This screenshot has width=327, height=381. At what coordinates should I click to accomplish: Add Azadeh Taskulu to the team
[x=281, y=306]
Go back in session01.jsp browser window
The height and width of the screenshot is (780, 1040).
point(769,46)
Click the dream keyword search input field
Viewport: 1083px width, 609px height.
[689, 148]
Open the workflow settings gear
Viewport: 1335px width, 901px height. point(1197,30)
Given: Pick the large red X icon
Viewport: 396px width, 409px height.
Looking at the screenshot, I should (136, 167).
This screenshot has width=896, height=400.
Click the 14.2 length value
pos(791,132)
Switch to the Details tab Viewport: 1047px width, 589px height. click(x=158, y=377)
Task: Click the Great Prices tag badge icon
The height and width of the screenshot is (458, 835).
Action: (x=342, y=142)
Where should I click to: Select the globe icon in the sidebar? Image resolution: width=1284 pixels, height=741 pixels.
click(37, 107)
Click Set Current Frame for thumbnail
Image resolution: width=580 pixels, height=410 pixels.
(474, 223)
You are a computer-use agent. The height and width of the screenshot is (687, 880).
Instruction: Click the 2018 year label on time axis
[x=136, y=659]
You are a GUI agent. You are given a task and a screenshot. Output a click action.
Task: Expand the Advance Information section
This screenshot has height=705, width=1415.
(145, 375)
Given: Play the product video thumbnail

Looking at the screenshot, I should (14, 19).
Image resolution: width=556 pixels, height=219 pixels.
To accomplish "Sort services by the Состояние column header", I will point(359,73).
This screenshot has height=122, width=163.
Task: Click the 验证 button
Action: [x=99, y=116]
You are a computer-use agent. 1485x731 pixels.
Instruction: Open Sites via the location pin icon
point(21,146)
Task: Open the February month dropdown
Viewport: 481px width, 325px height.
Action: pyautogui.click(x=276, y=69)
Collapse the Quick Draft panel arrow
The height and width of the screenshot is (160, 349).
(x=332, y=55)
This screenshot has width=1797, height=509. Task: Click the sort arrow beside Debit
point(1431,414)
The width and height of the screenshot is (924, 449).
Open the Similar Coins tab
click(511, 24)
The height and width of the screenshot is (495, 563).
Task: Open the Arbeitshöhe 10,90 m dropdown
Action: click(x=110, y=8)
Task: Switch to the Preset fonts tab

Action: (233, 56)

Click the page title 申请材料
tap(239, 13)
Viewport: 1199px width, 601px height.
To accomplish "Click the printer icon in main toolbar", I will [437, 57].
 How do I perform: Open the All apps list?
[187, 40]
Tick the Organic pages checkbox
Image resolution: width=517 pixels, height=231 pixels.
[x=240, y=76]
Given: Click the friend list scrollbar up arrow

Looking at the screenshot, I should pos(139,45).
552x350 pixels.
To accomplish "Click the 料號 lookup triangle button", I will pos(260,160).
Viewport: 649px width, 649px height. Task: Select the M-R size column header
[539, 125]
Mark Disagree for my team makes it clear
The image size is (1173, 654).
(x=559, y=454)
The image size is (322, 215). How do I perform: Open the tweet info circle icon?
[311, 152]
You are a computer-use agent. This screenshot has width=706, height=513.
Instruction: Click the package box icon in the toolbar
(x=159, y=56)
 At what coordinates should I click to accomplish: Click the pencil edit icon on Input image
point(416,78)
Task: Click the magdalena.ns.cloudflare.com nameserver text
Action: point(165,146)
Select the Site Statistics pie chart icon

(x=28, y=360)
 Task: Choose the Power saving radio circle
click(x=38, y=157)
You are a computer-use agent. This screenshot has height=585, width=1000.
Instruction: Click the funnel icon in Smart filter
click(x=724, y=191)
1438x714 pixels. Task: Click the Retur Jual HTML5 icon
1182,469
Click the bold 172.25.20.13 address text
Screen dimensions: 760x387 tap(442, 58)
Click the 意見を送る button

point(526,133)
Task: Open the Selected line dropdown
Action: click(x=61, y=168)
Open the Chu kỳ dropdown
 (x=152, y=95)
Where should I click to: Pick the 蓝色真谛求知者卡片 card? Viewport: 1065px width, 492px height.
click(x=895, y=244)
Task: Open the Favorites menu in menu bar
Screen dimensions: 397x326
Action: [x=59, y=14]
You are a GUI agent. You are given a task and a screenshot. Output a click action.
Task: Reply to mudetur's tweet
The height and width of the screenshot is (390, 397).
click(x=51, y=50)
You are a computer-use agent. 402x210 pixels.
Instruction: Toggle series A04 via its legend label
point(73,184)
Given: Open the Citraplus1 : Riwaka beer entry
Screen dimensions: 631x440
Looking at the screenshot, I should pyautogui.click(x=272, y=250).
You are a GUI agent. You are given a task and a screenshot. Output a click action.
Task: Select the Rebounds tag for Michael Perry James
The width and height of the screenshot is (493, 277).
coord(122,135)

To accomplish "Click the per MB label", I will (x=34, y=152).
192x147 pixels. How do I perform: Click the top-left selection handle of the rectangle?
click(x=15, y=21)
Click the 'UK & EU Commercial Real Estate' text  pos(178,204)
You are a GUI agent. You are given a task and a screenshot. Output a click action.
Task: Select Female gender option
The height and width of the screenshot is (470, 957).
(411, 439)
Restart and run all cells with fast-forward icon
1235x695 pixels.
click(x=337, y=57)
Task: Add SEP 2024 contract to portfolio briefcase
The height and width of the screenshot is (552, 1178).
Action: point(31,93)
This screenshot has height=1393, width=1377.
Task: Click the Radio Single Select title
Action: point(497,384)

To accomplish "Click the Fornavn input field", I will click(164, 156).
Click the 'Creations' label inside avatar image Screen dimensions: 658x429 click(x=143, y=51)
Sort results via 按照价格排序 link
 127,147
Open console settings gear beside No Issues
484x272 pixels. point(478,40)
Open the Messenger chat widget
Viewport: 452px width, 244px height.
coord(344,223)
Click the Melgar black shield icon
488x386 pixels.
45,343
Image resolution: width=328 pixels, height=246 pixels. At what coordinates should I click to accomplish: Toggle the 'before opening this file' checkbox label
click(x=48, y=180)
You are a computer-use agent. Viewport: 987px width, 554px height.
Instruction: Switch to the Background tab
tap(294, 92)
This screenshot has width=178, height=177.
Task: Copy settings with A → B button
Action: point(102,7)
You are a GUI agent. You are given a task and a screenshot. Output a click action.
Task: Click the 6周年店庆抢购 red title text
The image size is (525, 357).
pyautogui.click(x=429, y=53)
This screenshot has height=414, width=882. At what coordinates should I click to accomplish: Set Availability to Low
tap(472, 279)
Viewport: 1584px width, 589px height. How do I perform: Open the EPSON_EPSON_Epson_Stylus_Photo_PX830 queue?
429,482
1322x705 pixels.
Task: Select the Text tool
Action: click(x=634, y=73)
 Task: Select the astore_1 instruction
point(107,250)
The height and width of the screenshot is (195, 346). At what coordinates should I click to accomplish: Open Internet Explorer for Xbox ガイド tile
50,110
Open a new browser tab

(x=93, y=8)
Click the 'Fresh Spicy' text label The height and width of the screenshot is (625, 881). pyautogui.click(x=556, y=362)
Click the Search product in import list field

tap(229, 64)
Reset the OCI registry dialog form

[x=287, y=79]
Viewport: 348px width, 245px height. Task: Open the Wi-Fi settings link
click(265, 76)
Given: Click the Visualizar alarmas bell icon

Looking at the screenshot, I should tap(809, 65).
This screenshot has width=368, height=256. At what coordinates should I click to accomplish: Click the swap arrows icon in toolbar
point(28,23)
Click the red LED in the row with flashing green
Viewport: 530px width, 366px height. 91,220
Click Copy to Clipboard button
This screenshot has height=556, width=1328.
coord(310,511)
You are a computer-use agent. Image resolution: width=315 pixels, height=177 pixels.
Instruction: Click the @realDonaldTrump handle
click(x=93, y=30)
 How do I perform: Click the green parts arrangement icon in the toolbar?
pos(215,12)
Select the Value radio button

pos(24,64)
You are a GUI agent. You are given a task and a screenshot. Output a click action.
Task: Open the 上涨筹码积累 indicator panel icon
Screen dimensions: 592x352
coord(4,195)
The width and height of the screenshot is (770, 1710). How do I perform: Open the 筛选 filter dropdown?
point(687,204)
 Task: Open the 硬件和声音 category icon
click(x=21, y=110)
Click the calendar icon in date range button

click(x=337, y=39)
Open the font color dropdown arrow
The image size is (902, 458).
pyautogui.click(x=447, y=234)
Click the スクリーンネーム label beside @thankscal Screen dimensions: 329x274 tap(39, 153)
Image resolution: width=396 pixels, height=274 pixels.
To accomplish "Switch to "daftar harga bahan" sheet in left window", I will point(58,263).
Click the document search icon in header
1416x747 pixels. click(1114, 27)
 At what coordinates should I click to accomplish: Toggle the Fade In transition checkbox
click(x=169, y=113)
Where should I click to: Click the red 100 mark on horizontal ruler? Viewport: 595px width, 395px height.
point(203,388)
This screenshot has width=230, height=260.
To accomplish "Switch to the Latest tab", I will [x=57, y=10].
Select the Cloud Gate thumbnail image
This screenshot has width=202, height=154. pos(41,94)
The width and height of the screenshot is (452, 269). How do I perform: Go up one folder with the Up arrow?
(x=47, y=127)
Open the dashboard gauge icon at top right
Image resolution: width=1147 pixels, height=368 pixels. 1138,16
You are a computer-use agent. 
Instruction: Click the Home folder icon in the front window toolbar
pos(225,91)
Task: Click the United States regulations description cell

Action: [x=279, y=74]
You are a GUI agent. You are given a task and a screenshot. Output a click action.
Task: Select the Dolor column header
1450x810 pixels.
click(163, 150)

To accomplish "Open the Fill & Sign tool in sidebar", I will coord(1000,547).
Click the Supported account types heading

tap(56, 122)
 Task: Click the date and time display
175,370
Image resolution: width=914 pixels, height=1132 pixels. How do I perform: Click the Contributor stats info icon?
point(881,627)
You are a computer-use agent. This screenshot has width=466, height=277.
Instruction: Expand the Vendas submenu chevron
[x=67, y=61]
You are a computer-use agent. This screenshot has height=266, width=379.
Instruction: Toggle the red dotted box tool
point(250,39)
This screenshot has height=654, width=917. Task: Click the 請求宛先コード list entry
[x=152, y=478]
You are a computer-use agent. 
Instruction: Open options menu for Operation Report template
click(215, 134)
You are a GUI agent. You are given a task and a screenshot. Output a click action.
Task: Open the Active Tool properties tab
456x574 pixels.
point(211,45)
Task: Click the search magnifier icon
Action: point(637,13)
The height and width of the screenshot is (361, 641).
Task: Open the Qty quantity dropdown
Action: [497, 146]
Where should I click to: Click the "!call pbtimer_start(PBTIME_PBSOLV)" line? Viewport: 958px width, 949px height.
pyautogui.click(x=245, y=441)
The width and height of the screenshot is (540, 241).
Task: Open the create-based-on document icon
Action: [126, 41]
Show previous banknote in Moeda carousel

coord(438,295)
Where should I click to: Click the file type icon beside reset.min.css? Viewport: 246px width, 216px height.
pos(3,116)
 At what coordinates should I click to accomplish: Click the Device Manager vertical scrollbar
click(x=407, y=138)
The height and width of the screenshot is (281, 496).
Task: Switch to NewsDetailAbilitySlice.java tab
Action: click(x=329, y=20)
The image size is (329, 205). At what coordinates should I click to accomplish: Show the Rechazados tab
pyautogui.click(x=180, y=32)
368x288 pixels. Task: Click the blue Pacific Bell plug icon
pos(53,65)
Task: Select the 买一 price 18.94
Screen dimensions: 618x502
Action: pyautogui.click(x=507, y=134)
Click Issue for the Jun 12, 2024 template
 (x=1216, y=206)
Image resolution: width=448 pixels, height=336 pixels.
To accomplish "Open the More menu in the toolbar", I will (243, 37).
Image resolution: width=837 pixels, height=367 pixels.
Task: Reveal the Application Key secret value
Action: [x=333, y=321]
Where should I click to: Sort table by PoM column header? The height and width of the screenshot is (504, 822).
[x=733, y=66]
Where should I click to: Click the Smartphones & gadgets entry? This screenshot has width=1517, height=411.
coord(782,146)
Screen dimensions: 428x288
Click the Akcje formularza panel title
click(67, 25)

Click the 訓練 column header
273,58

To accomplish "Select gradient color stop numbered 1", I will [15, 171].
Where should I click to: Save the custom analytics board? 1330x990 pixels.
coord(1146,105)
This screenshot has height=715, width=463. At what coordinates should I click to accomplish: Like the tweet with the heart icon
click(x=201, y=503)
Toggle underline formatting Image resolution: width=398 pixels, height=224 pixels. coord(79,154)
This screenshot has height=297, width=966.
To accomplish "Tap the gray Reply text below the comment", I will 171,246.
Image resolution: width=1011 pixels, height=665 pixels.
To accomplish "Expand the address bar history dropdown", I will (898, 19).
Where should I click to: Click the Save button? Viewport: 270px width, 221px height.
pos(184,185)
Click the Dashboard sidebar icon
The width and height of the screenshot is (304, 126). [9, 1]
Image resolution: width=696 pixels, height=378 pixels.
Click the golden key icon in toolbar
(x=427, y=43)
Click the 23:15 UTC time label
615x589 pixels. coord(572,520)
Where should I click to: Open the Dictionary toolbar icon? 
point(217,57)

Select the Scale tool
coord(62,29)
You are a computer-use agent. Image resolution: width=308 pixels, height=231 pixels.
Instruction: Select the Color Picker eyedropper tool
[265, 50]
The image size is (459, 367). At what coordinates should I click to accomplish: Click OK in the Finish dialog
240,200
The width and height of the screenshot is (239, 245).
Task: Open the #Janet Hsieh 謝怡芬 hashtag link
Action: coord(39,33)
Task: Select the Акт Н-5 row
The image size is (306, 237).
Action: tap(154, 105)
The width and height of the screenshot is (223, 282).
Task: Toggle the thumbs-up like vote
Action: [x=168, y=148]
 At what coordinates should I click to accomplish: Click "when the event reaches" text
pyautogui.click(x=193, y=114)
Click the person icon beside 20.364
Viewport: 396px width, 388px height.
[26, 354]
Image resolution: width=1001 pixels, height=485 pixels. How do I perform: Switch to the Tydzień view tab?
- - -
Work instruction => Pick out every line above that holds the word "Reply" and copy it.

Answer box =>
Task: Reply to mudetur's tweet
To accomplish "Tap the gray Reply text below the comment", I will 171,246.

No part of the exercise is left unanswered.